Political fiction is more than made-up stories that mention politics. In its purest form, this genre encompasses tales that in one way or another manage to editorialize on current situations and trends in real-world politics, government, politicians, political parties and policies, and so on. This rule applies even if the stories' situations and characters are not, on the face of it, anything from reality. If an adult Jane Lane runs for public office--say, mayor of Lawndale--her given attitudes about what is good or bad in the political system will in some way reflect what the author also thinks.

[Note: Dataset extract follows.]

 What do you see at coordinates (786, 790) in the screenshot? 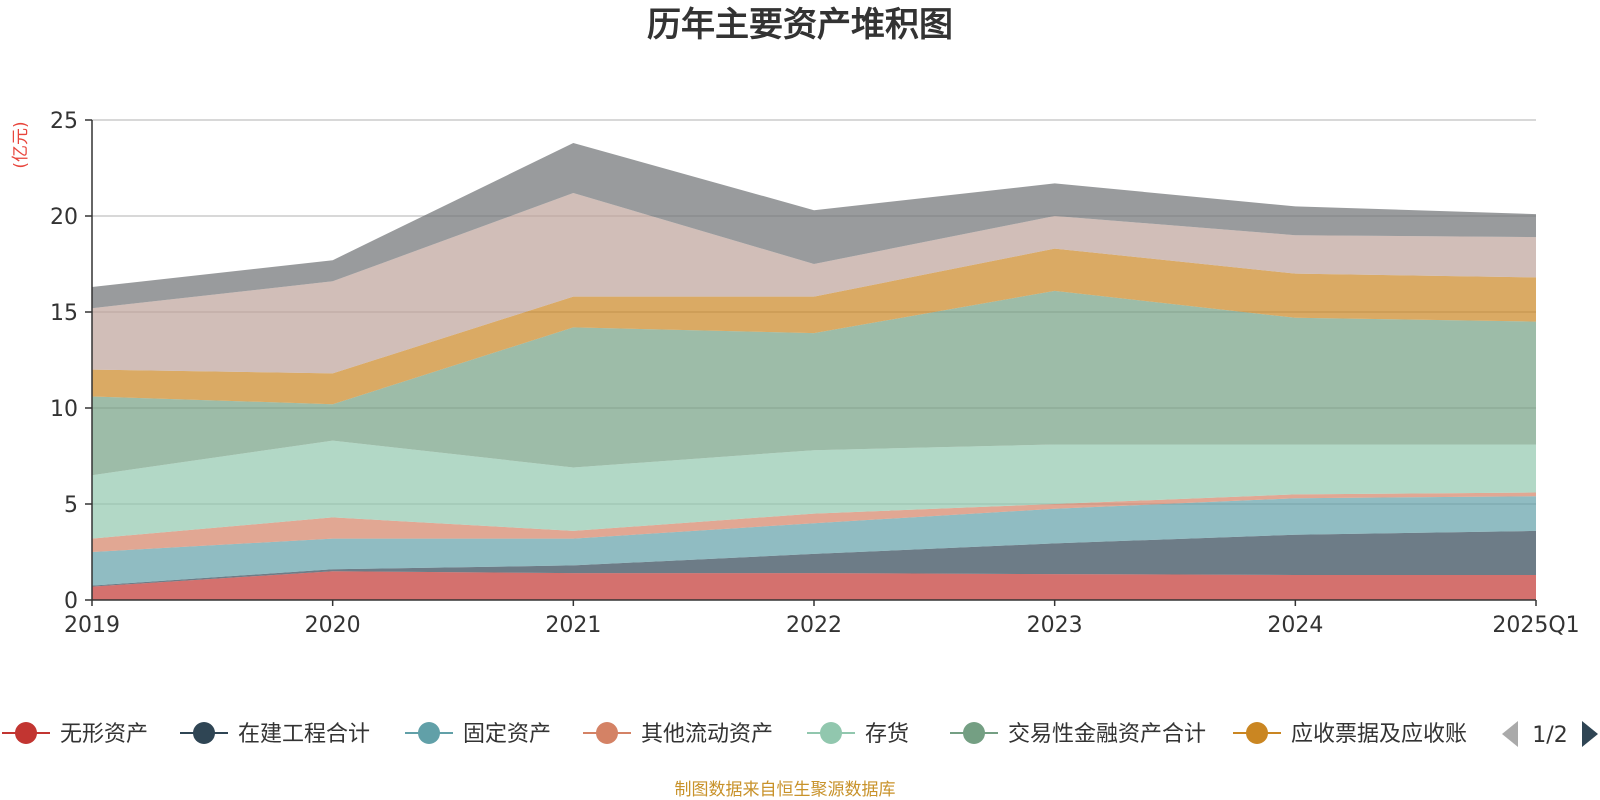
I see `data-source-footer: 制图数据来自恒生聚源数据库` at bounding box center [786, 790].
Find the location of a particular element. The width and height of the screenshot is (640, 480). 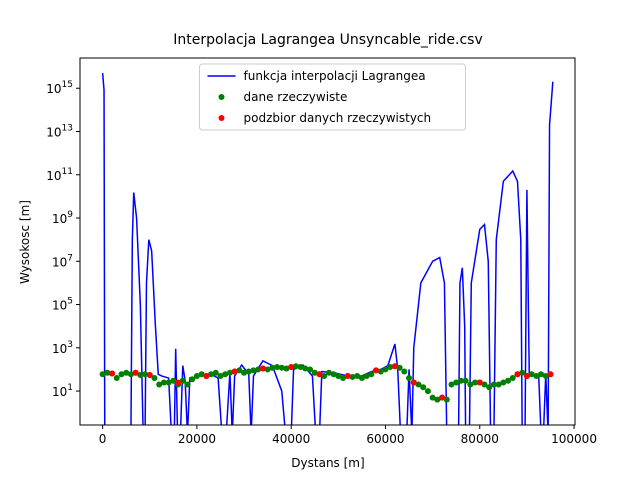

legend-label: podzbior danych rzeczywistych is located at coordinates (338, 118).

Lawndale is a microcosm of the American political landscape, and Jane--no matter how expertly the tale is written--serves as a kind of sock puppet for the author. When cleverly done, a certain amount of satirical skewering is evident. If badly done, the sock-puppet nature of the main character is too obvious to permit enjoyment of the tale.

The most believable examples of political Daria fanfiction are those derived from the characters' political views as expressed in the show. (See Daria and Politics.) The fandom is fortunate (perhaps) in that many characters have political views that are easy to tease out for writing purposes.

A major subgenre of this writing convention is the creation of utopias (political states that, in the author's mind, would work best) and dystopias (political states in which everything has gone to hell). While utopias are rare as hen's teeth in Daria fanfiction, dystopias are known, if rare.

Examples of Political *Daria* Fanfiction[edit]

  • "Inauguration," by Nick Gaston: an older Daria is elected to the U.S. Presidency, implicitly as an independent. She is noted to have received less than half a million votes in Texas.
  • "I'm With Stupid," from Fundamental Daria, by Disco316: Jodie Landon is the Republican Vice-Presidential candidate, with Kevin Thompson as the Presidential Candidate. The ficlet describes the proceedings at the 2032 GOP National Convention.
  • "Politricks Are Not for Kids," by Brian Taylor: a middle-aged Daria and Jane work for Democratic party President Tom Sloane as his 'fixers' who keep the party in line. Both Daria and Jane express contempt for most of the politicians in the party and opposition, who they view as dragging their heels on needed left-wing policies. Jodie Landon and Sandi Griffin, meanwhile, have become high-ranking Republicans.